今一つ自信をもってそう言い切れないのは、もっと下衆(げす)な要求をされると想像していたからだ。
「戸川先輩。見積もり、頼んでいいですか」
以前だったら、「お時間あれば…」とかなり遠慮がちだったが、あれから意気揚々とやってくるようになった。

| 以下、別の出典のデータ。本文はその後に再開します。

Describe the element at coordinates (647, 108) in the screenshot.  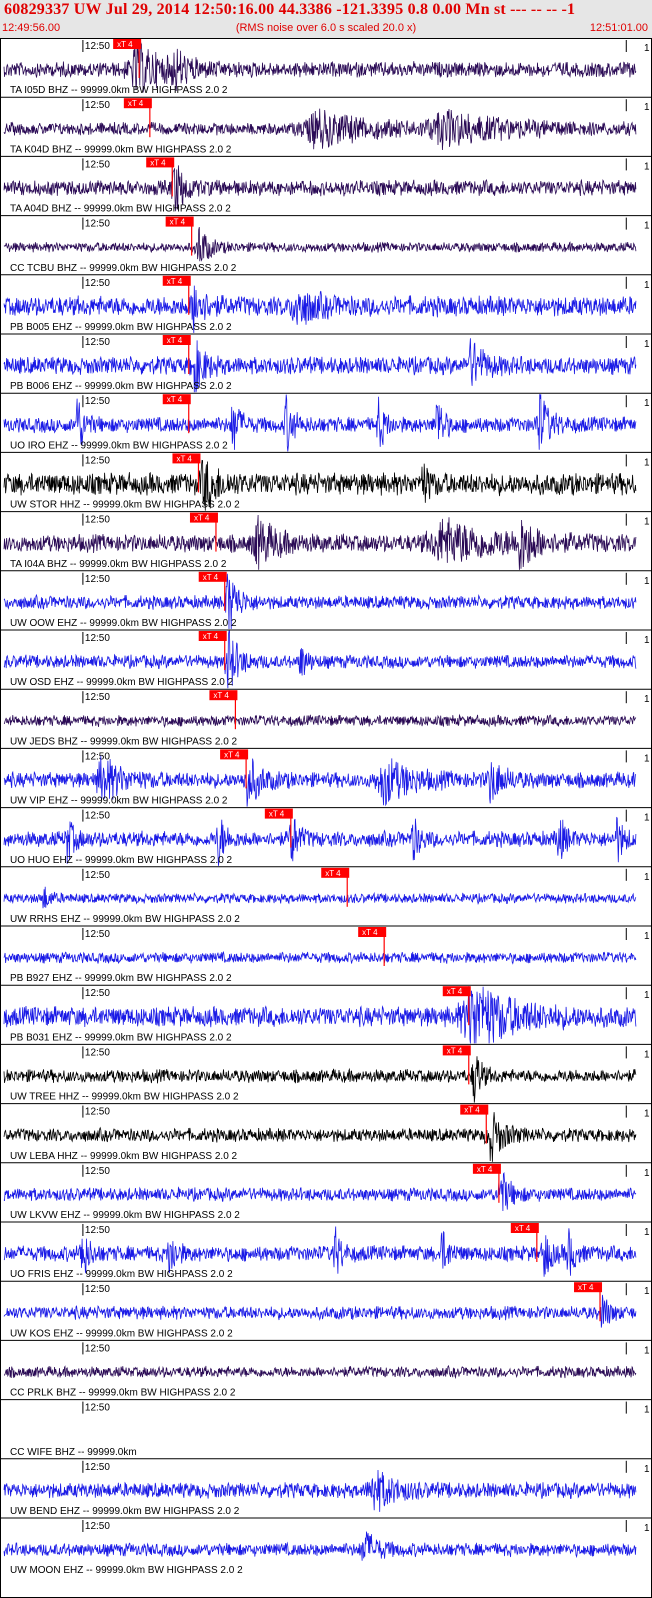
I see `trace-2-tick-right-label: 1` at that location.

「小野原ぁ。戸川は俺のサポートなの。おまえは後だ、後」
営業部のエース・江本が当然のように割り込んできた。野生動物のごとくしなやかで美しいその体には、妄想の中で抱いてくれて感謝しているが、俺様の相手は現実ではご遠慮したい。
「戸川先輩には了承を得ています!」
ですよね、とにらむようにこちらを見る小野原。江本の視線が俺を伺う。
「…あー、そうなんですよ。小野原くんが先約で。すみません、江本さん」
申し訳なさそうに言えば、江本は大げさにため息をついて、俺の肩に腕を回した。
「なんだよ、戸川ぁ。同期なんだからもっと砕けていいって、前から言ってるだろ?」
「いや、主任と平じゃ違いますよ」
小野原の視線が突き刺さるのを感じて、やんわりと江本を遠ざける。俺は小野原の希望に従わねばならないのだ。視線が「離れて」と要求している。
「はい、先輩。一時間後、取りにきますね」
小野原は資料を俺に手渡すと、にこりと笑って事務課を後にした。
*****
別に期待していたわけではないが、小野原の態度には拍子抜けした、というのが本音だ。写真で脅さないといけないほど、俺の小野原への態度が悪かった…とは思わない。サポート業務は得意なほうだし、数もこなせる自負があるから、仕事を断ったことはないはずだ。
まあ、目の前で自慰をしている男がいたら、写真の一つや二つ取りたくなるかもな。
隠し撮り常習犯の俺が言うんだ。間違いない。
写真をきっかけに俺への遠慮がなくなったのなら大いに結構。
――俺はそう、安心しきっていた。